_REQUIRED TASK_. Reproduce the items between the line holding "[Discord Channel] (62, 1998)" and the end of the items, inclusive, keeping every line, requests included. Scale each coordinate in the answers by 1.55 and round it to a whole number, with halves rounding up. Return only those lines, and leave the pictures out.

>> begin GIVEN RECORDS

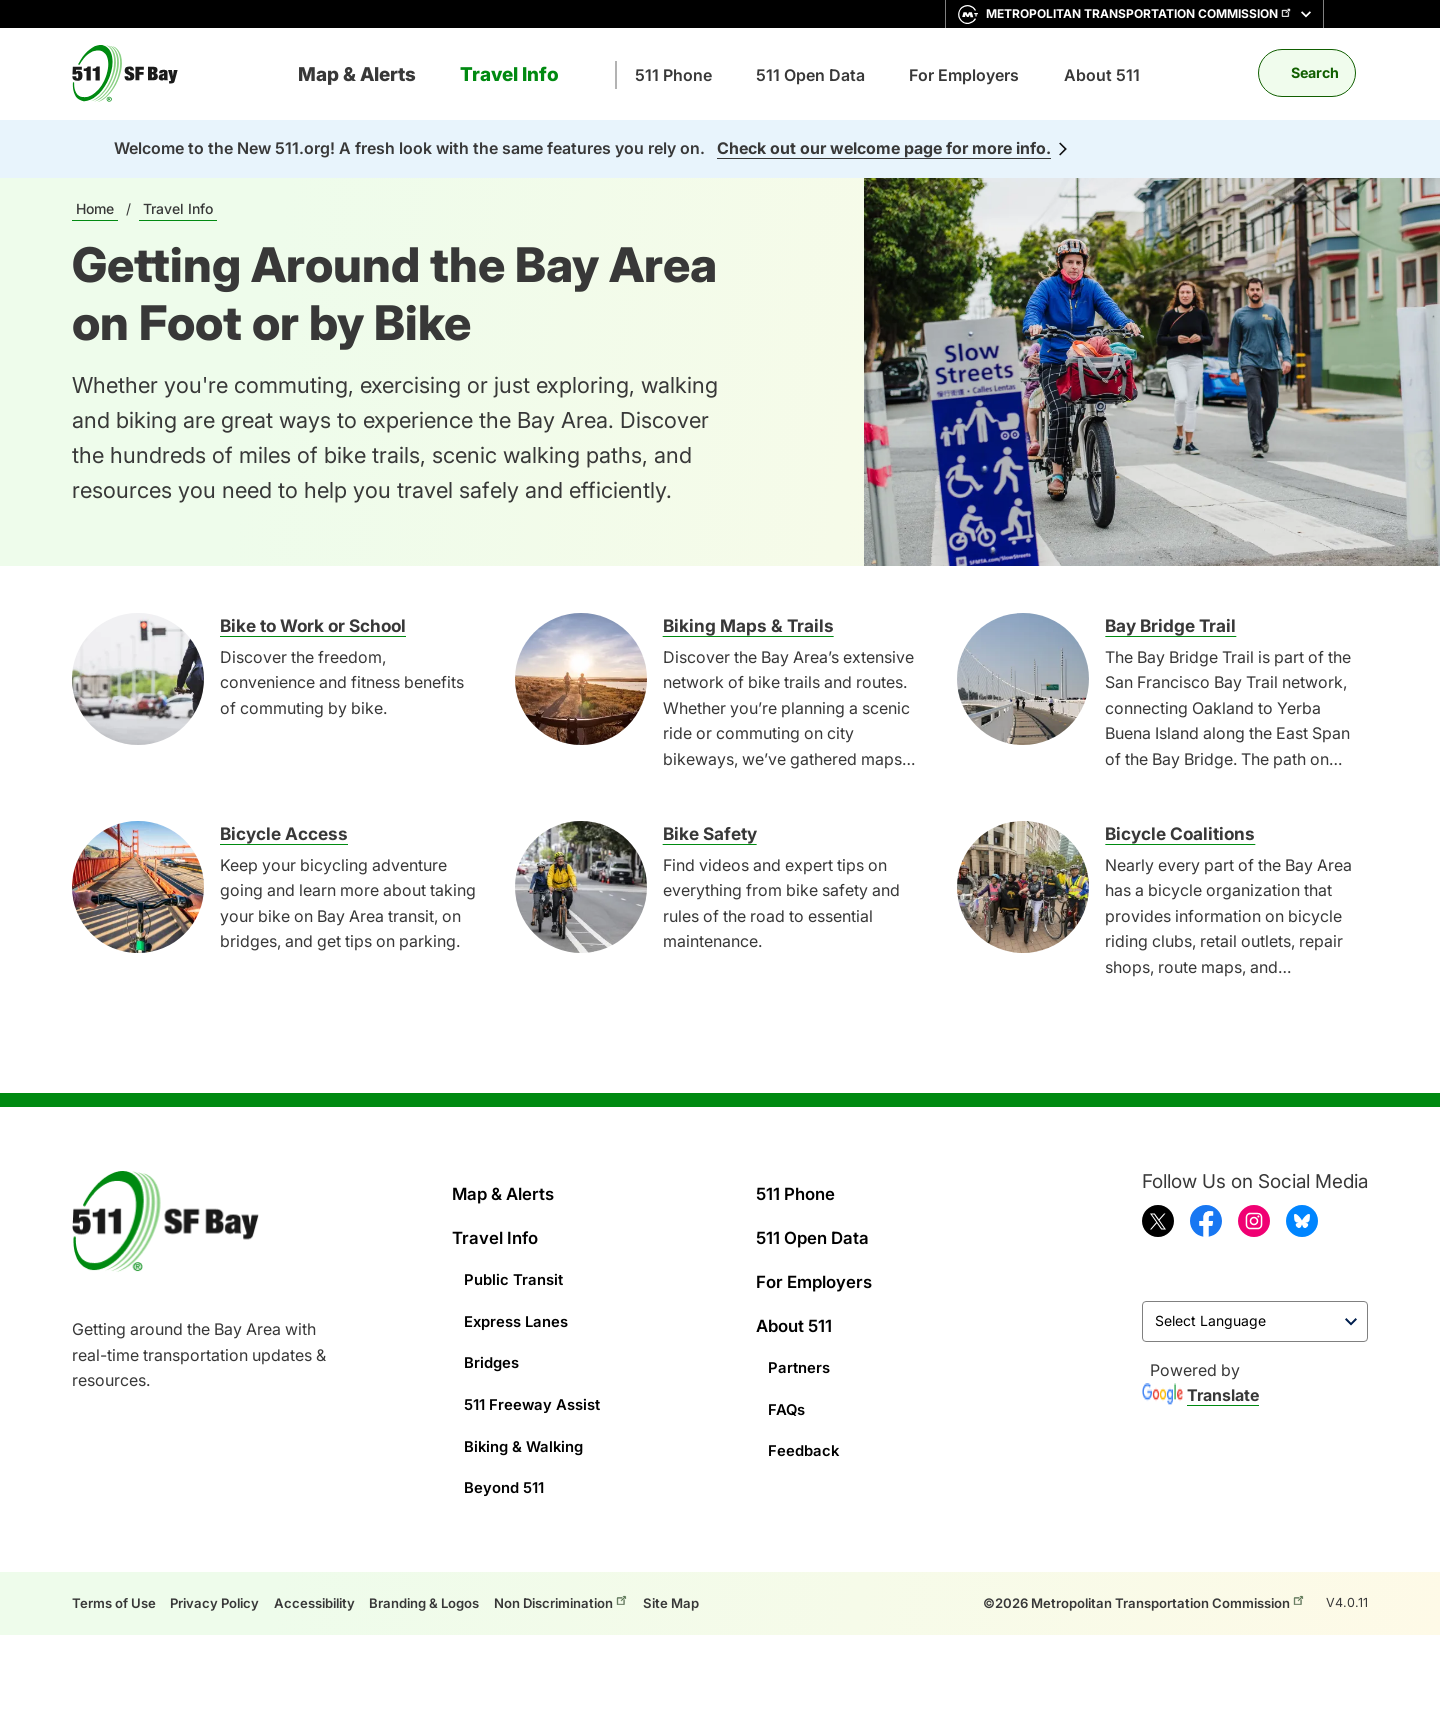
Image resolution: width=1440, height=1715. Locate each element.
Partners (800, 1355)
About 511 (1102, 75)
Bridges (493, 1351)
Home (95, 208)
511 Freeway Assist (536, 1389)
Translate (1200, 1398)
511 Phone (673, 75)
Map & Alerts (357, 74)
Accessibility (333, 1579)
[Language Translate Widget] (1255, 1323)
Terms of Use (117, 1579)
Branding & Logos (452, 1579)
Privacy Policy (225, 1579)
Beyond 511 (507, 1466)
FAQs (788, 1394)
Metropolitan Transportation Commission (1139, 14)
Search (1315, 72)
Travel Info (509, 74)
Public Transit (516, 1274)
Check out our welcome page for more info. (884, 148)
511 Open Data (810, 75)
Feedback (805, 1432)
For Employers (964, 75)
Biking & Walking (528, 1427)
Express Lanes (520, 1312)
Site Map (724, 1579)
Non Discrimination (604, 1578)
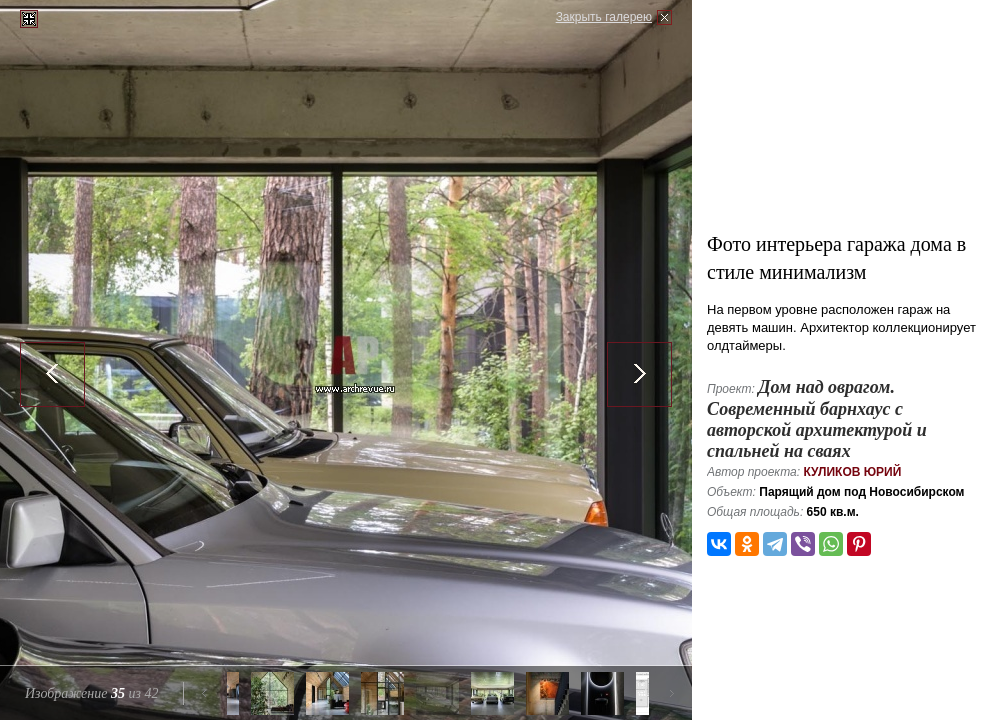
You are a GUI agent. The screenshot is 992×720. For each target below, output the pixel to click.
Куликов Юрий (852, 472)
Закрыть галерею (604, 17)
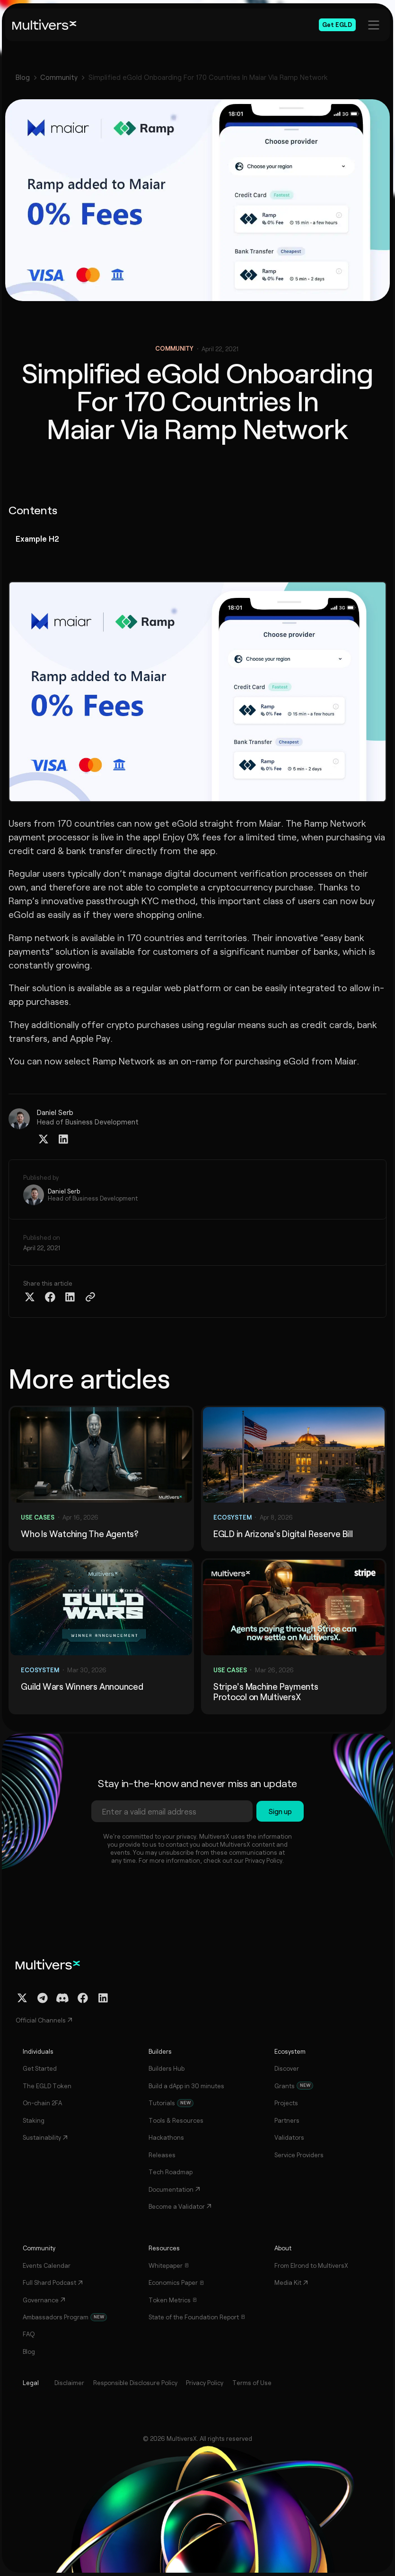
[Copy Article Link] (90, 1297)
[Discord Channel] (62, 1998)
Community (59, 77)
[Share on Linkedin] (70, 1297)
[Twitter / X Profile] (43, 1139)
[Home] (44, 25)
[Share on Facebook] (50, 1297)
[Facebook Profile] (82, 1998)
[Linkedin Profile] (63, 1139)
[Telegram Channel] (42, 1998)
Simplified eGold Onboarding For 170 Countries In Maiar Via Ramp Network (208, 77)
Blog (23, 77)
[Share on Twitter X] (29, 1297)
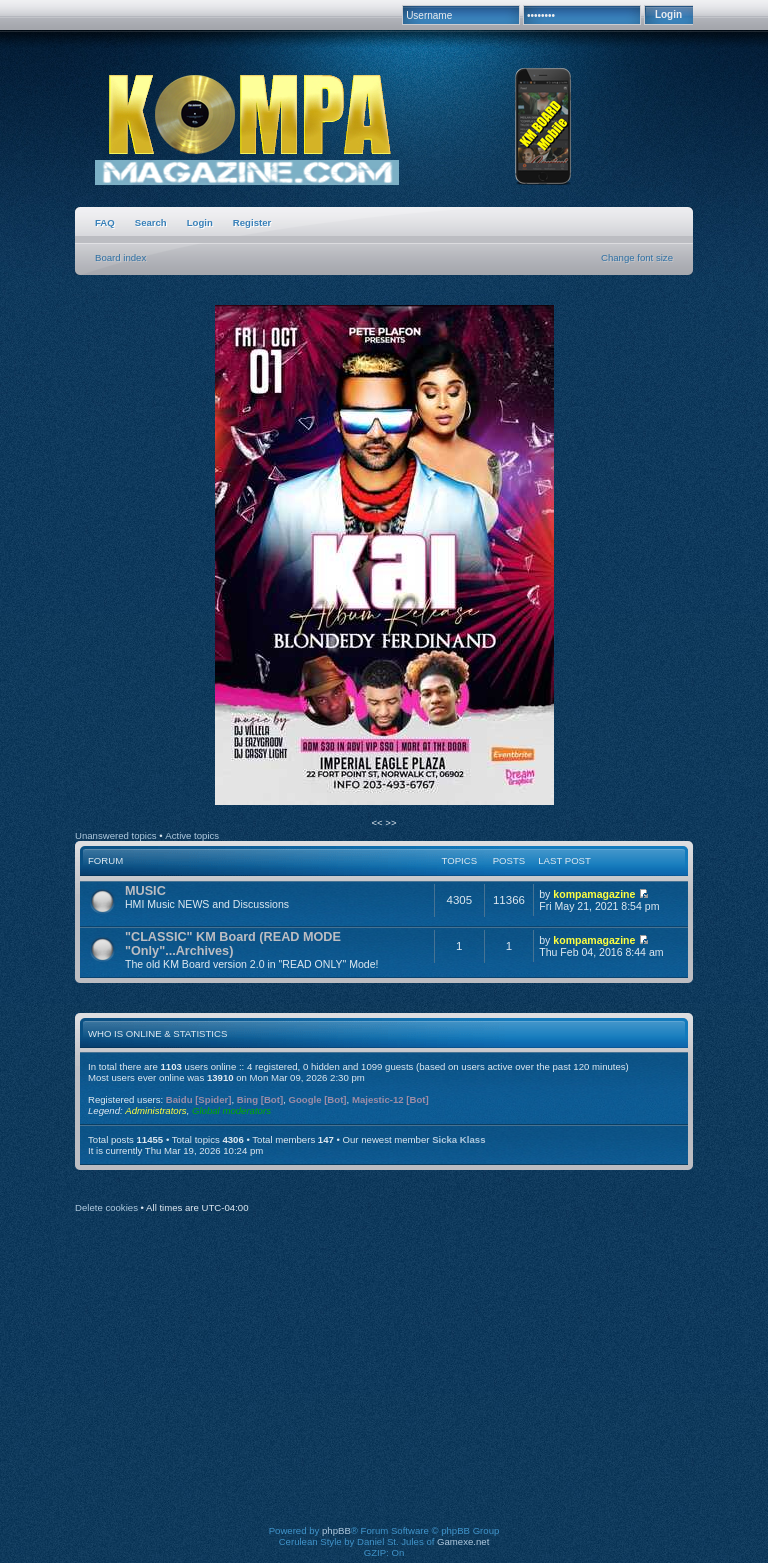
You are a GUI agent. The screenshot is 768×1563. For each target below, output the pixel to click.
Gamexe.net (463, 1541)
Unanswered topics (116, 835)
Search (151, 222)
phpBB (336, 1530)
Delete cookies (106, 1207)
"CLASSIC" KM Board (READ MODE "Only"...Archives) (233, 944)
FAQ (105, 222)
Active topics (192, 835)
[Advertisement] (424, 1383)
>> (390, 822)
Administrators (155, 1110)
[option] (384, 556)
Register (252, 222)
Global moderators (231, 1110)
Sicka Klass (458, 1139)
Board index (120, 257)
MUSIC (145, 891)
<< (378, 822)
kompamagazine (594, 894)
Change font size (637, 257)
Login (200, 222)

>> end GIVEN RECORDS

_WRITTEN ANSWER_.
[Discord Channel] (96, 3097)
Community (91, 119)
[Share on Linkedin] (109, 2010)
[Twitter / X Profile] (67, 1765)
[Home] (68, 39)
[Share on Facebook] (78, 2010)
[Facebook Profile] (127, 3097)
[Linkedin Profile] (98, 1765)
[Telegram Channel] (65, 3097)
Simplified eGold Onboarding For 170 Countries In Maiar Via Ramp Network (322, 119)
Blog (36, 119)
[Share on Twitter X] (45, 2010)
You are a GUI agent. The screenshot is 768×1563. For each target below, output the pixel to click.
Gamexe.net (718, 2389)
Unanswered topics (180, 1294)
Search (234, 344)
phpBB (521, 2372)
Delete cookies (164, 1871)
"CLASSIC" KM Board (READ MODE "Only"...Archives) (361, 1463)
FAQ (163, 344)
Active topics (298, 1294)
[Advertisement] (657, 2144)
>> (605, 1274)
Administrators (240, 1721)
[option] (595, 862)
Register (391, 344)
Global moderators (358, 1721)
Sicka Klass (710, 1765)
Board index (186, 398)
MUSIC (225, 1381)
<< (586, 1274)
kompamagazine (921, 1386)
Change font size (987, 398)
Login (310, 344)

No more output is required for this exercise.